Alega ter adquirido o imóvel penhorado em inventário para partilha dos bens do casal constituído pela executada e pelo embargante.


O exequente embargado contestou e pediu, por via da reconvenção, a declaração da nulidade da aquisição pelo embargante do imóvel, com fundamento em simulação negocial, bem como o cancelamento da inscrição a favor do embargante junto das finanças.


O embargante, por sua vez, respondeu à reconvenção, pugnando pela sua improcedência total.


Após audiência de discussão e julgamento, foi proferida sentença que:


- julgou procedentes os embargos de terceiro e, consequentemente, determinou o levantamento da penhora sobre o prédio urbano identificado.

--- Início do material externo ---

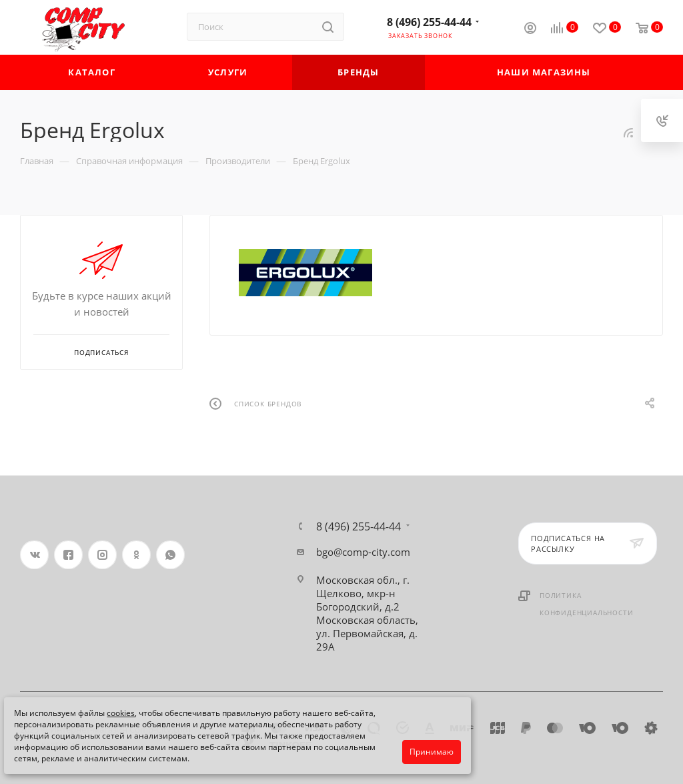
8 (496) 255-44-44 (429, 22)
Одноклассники (136, 554)
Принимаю (432, 751)
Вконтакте (34, 554)
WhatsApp (170, 554)
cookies (121, 713)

- julgou improcedente a reconvenção deduzida;


- absolveu a executada do pedido de condenação como litigante de má fé formulado pelo exequente.


Inconformado, interpôs o embargado/exequente competente recurso.


Na Relação de Coimbra, o relator proferiu decisão singular a julgar a apelação parcialmente procedente, e, consequentemente:


- julgou parcialmente procedentes por parcialmente provados os embargos de terceiro e por isso determinou o levantamento da penhora que incide sobre 1/4 do prédio misto sito em ..., descrito na Conservatória do Registo Predial de ... sob o n.º ..., freguesia de ..., no que tange à parte inscrita na matriz predial urbana sob o artigo ..78;


- mandou prosseguir a execução no que tange à penhora de ¼ sobre as partes rústicas do mesmo prédio: a inscrita na matriz predial rústica sob o n.º ..46 e a inscrita na matriz predial rústica sob o artigo ..48, todos da União de Freguesias de ...;


- julgou improcedente a reconvenção deduzida;


- absolveu a executada do pedido de condenação como litigante de má fé formulado pelo exequente.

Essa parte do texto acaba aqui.